Hindu temple in Chandrakona, West Bengal in India

Shantinath Shiva Temple is a nava-ratna temple, built in 1828 at Mitrasenpur, Chandrakona in Ghatal subdivision of Paschim Medinipur district in West Bengal, India.

==Geography==

===Location===
Shantinath Shiva temple is located at .

==The temple==
David J. McCutchion says that the lower structure of the pinnacled or ratna design is a rectangular box with a curved cornice. The roof follows the curvature of the cornice, and “is surmounted by one or more towers or pinnacles called ratna (jewel). The simplest form has a single central tower (eka-ratna), to which may be added four more at the corners (pancha-ratna)”. By increasing the towers or pinnacles to nine (nava-ratna), thirteen, seventeen and twentyone up to a maximum of twentyfive. The ratna style came up in the 15th-16th century. The earliest nava-ratna temples in Midnapore were probably in the Sabang area in the early 18th century. McCutchion classifies the Shantinatha Shiva temple as a West Bengal nava-ratna with ridged turrets. He mentions that at Chandrakona (both at Dakhinbazar and Mitrasenpur), the four lowest turrets are octagonal with curved ridging and the upper five pancha-ratna with straight ridging. Built in 1828, it has rich terracotta and measures 19’ 6” square.

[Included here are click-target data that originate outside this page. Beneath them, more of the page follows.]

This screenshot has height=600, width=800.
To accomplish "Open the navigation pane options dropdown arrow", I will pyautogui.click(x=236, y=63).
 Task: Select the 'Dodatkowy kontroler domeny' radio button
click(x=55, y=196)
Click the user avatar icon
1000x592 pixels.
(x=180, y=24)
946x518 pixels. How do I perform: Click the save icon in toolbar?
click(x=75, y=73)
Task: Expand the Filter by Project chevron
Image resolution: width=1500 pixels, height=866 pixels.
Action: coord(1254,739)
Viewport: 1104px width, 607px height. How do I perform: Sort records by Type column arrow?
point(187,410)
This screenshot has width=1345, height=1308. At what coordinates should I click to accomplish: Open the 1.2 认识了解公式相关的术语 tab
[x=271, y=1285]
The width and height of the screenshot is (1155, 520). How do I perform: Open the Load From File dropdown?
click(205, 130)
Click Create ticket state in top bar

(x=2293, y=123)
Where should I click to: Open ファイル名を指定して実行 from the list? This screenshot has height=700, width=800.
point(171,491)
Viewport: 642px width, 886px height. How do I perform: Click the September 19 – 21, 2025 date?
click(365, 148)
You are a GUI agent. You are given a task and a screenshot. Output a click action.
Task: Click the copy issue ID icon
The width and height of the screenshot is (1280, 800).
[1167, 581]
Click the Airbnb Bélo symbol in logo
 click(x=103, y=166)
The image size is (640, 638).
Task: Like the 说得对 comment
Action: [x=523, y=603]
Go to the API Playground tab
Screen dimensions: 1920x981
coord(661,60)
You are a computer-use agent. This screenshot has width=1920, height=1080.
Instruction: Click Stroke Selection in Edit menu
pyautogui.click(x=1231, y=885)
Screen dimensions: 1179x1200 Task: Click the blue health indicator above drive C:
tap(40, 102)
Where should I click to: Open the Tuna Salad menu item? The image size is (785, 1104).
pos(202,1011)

The Shantinath Shiva temple, with nine pinnacles, has exquisite terracotta which showcases the Ramayana battles, several scenes from Krishna lila, Bhisma on a bed of arrows, Dasavtar of Vishnu, several musicians etc. Local authorities have renovated the temple using many colours. However, the details of the terracotta relief are still there.

The Shantinath Shiva temple is a state protected monument.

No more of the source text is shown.